■ **GOAL OF THE EXERCISE**
Pull out every line in the listing below that contains the word "width", and copy each of those lines in full.

■ **DATA LISTING**
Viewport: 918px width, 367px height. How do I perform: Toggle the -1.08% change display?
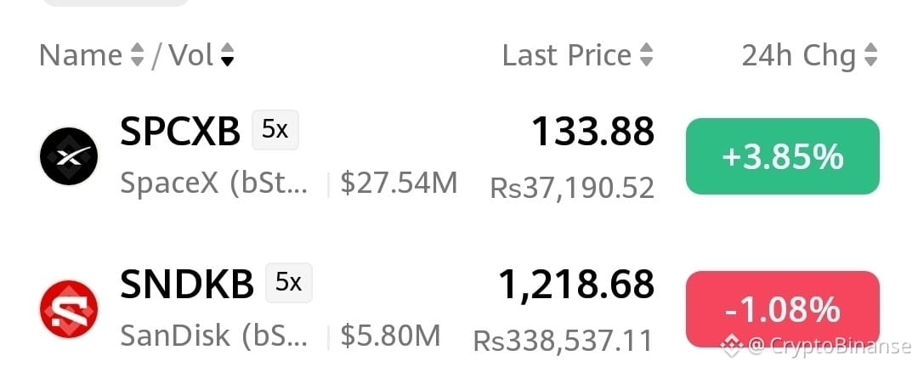click(x=783, y=309)
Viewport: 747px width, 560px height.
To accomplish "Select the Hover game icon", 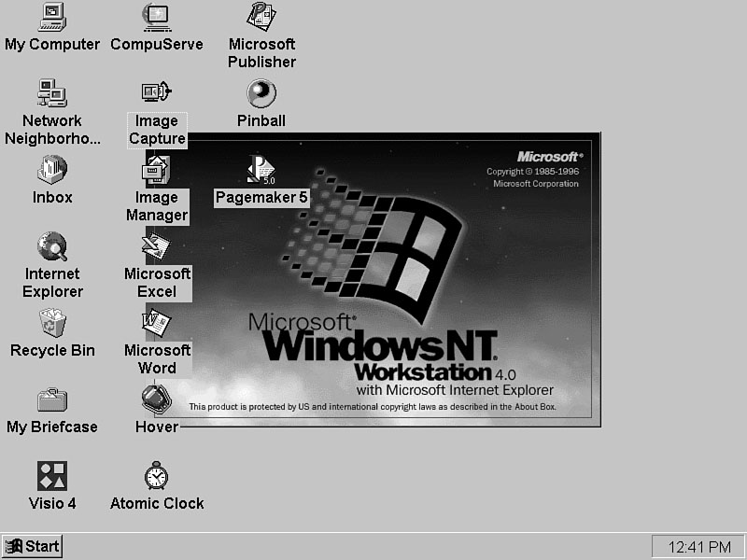I will [x=157, y=399].
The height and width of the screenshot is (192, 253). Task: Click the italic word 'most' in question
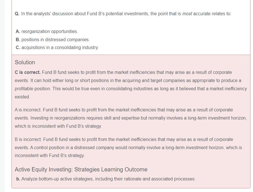[187, 14]
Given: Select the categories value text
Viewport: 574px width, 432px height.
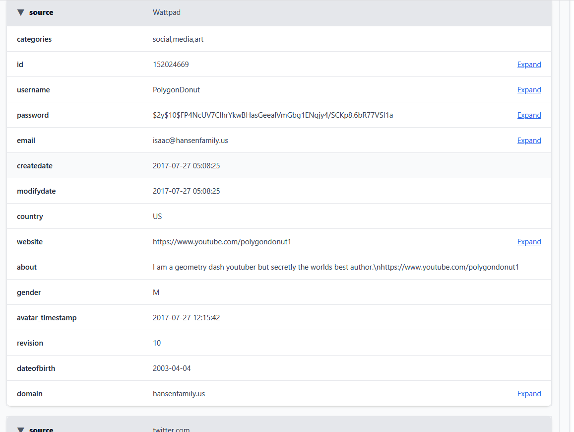Looking at the screenshot, I should (x=178, y=39).
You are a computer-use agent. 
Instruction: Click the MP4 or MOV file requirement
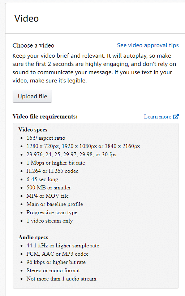(x=48, y=196)
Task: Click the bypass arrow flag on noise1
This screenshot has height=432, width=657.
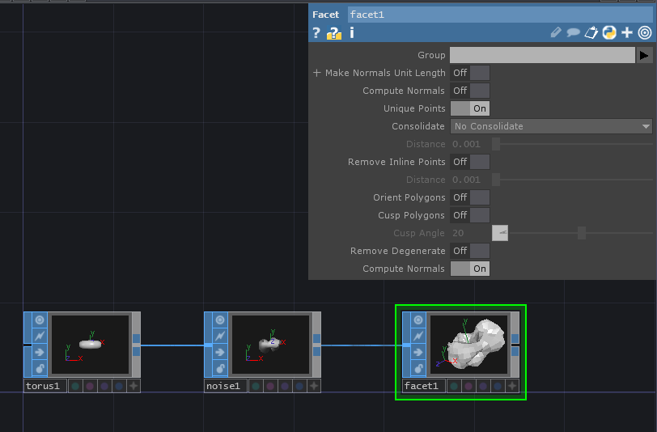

■ **RESULT FOR THIS TASK**
Viewport: 918px width, 367px height. How do I perform: Toggle the -1.08% change display?
Viewport: 747px width, 560px height.
The height and width of the screenshot is (192, 253). Task: Click the italic word 'most' in question
Viewport: 574px width, 432px height.
This screenshot has height=432, width=657.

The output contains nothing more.